* [EXCERPT PROVIDED]

============================================================

Goldman Sachs’ boss Lloyd Blankfein says we must stick with austerity

Enough to make you weep.

You wonder if George Osborne’s tears at Margaret Thatcher’s funeral were as much to do with sorrow at having adopted her not for turning mantle, as regret at the passing of a political hero who didn’t feel the need to speak estuary to up her popularity ratings.

Today you wonder whether the tears are flowing more copiously, or have just dried up in resignation on hearing from Goldman Sachs’ boss Lloyd Blankfein, sitting comfortably atop first quarter profits of £1.47bn (1.2% of UK government borrowing in 2012), that Osborne is stuck with his austerity approach, like it or lump it.

Talk about a rock and a hard place.  Speaking on Radio 4’s Today Programme, Blankfein fundamentally concurred with the conclusions of IMF chief economist Olivier Blanchard last week, and the thinking behind the decisions of first Moody’s and latterly Fitch to downgrade the UK’s triple A credit rating.  If the country’s efforts to escape the downturn are to not to continue to resemble those of a spider climbing out of the bath, it needs an economic plan B.

“You would like it at this part of the cycle not to cut, to push out austerity and not to shrink the economy,” said Blankfein.  But, tough, he added. That course is only permitted to countries, which have done their housekeeping, balanced the books and not cranked up an enormous deficit, otherwise the markets will react badly.

“If you have a big deficit, you lose optionality,” said Blankfein. “The choices get taken away from you.”

So no chance then of that preferable loosening of the purse strings to let the economy breathe. Instead, continued snail-paced growth, with the likelihood of the further credit rating downgrades that entails, followed, in turn, by probable higher government borrowing costs and, consequently, even less flexibility for pump priming business and industry.

Reading between Mr Blankfein’s lines, businesses, especially small to medium-sized ones (SMEs), can’t expect the banks to stump up much more of the cash that government can’t provide either. The reason? They’re frightened, poor loves.

============================================================

Answer these questions using the article on austerity.
(a) What first-quarter profits was Goldman Sachs reported to be sitting on?
(b) On which radio program did Blankfein speak?
(c) According to Blankfein, what do you lose if you have a big deficit?

* [PROVIDED DATA]
============================================================

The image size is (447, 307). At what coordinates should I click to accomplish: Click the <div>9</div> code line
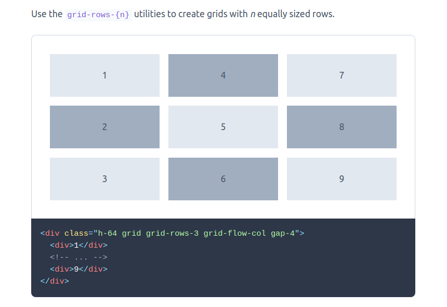(78, 269)
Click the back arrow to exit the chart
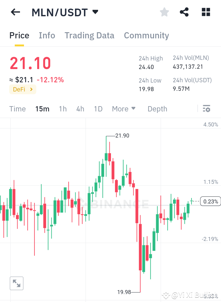This screenshot has width=221, height=302. tap(15, 12)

============================================================

* [RIGHT ANSWER]
(a) £1.47bn
(b) Radio 4's Today Programme
(c) Optionality